BorgWarner’s net sales declined 7.8% year over year to $2.57 billion, beating the Zacks Consensus Estimate of $2.47 billion. Net sales decreased roughly $127 million, owing to foreign currency fluctuations.

In the reported quarter, operating income amounted to $264 million compared with the prior-year figure of $333 million.

Segment Details

Net sales from the Engine segment decreased to $1.6 billion from $1.71 billion in the prior-year quarter. Excluding impacts of foreign currencies, the segment’s net sales edged down 1.8% year over year and adjusted EBIT (earnings before interest, income taxes and non-controlling interest) declined 10% to $252 million.
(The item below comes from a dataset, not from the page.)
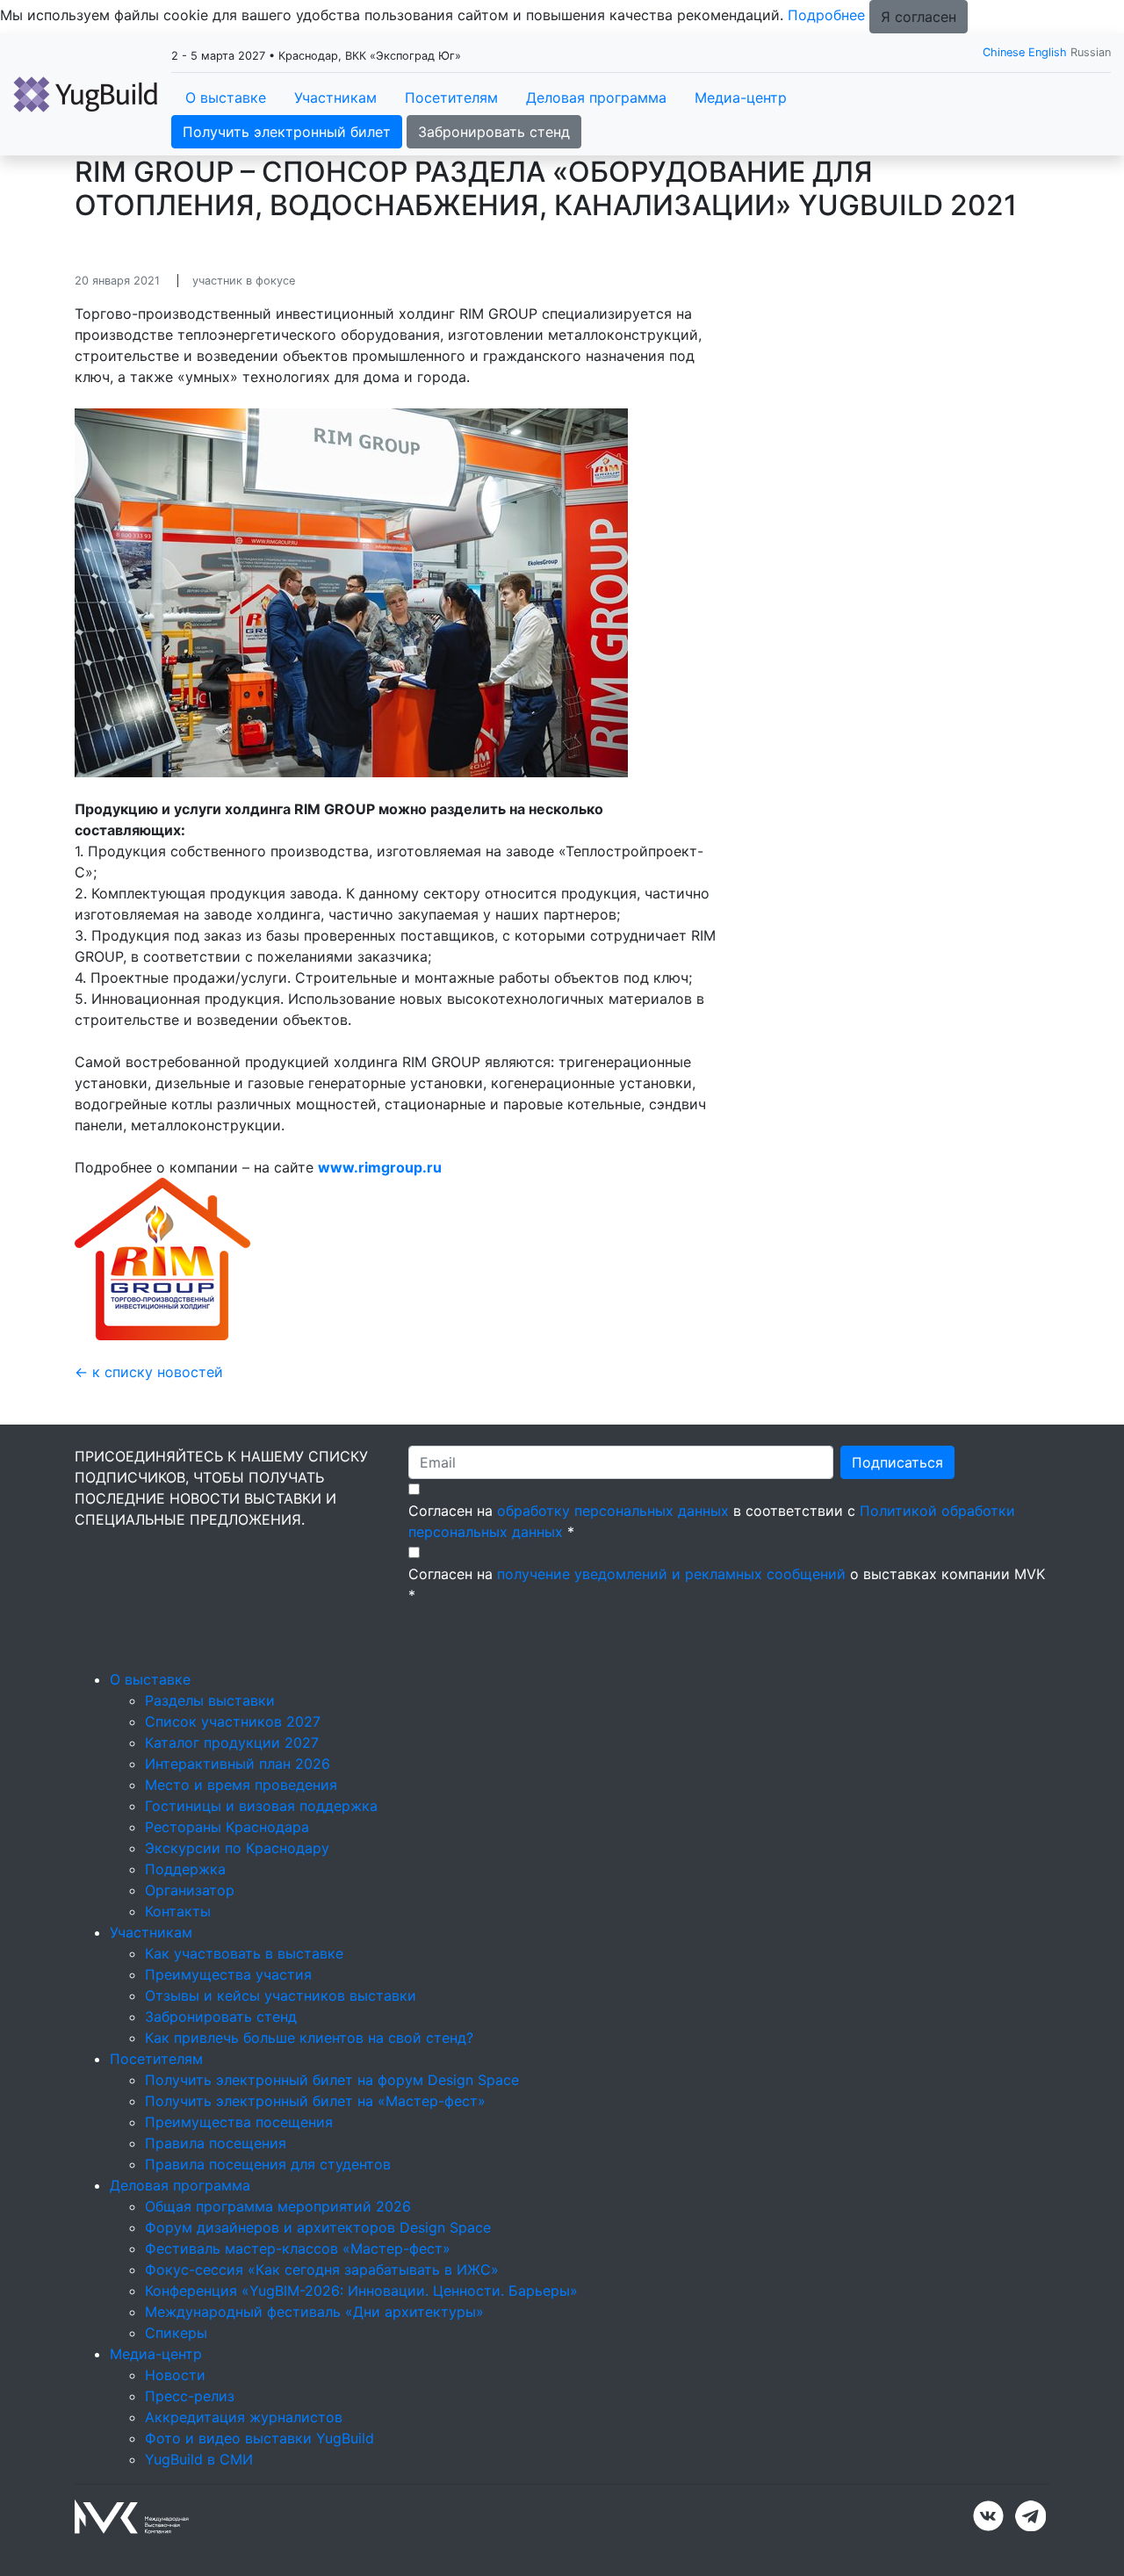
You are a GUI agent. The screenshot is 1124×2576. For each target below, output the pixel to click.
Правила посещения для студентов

At the Drivetrain segment, net sales decreased to $982 million in first-quarter 2019 from $1.08 billion in the prior-year quarter. Excluding impacts of foreign currencies, net sales declined 5.64% on a year-over-year basis and adjusted EBIT decreased 9.9% to $109 million.

Financial Position

As of Mar 31, 2019, BorgWarner had $494 million in cash compared with $739 million as of Dec 31, 2018. Long-term debt was $1.92 billion, decreasing from $1.94 billion recorded at the end of 2018.

Net cash provided by operating activities was $40 million at the end of 2019 compared with $35 million in the prior year. During the reported quarter, capital expenditure, including tooling outlays, decreased to $117 million from $160 million in first-quarter 2018.

Outlook

For second-quarter 2019, the company’s net organic sales are likely to be down 2.5% to flat from net sales of $2.69 billion in the year-ago quarter. Further, it envisions net earnings between 99 cents and $1.05 per share.

For 2019, BorgWarner reaffirmed its guidance. It anticipates net sales of $9.90-$10.37 billion and net earnings of $4-$4.25 per share. Further, operating margin is expected to be 11.9-12.2%.

How Have Estimates Been Moving Since Then?

In the past month, investors have witnessed a downward trend in fresh estimates.

VGM Scores

At this time, BorgWarner has a subpar Growth Score of D, however its Momentum Score is doing a lot better with a B. Following the exact same course, the stock was allocated a grade of B on the value side, putting it in the top 40% for this investment strategy.

Overall, the stock has an aggregate VGM Score of C. If you aren't focused on one strategy, this score is the one you should be interested in.

Outlook

Estimates have been broadly trending downward for the stock, and the magnitude of these revisions indicates a downward shift. Notably, BorgWarner has a Zacks Rank #3 (Hold). We expect an in-line return from the stock in the next few months.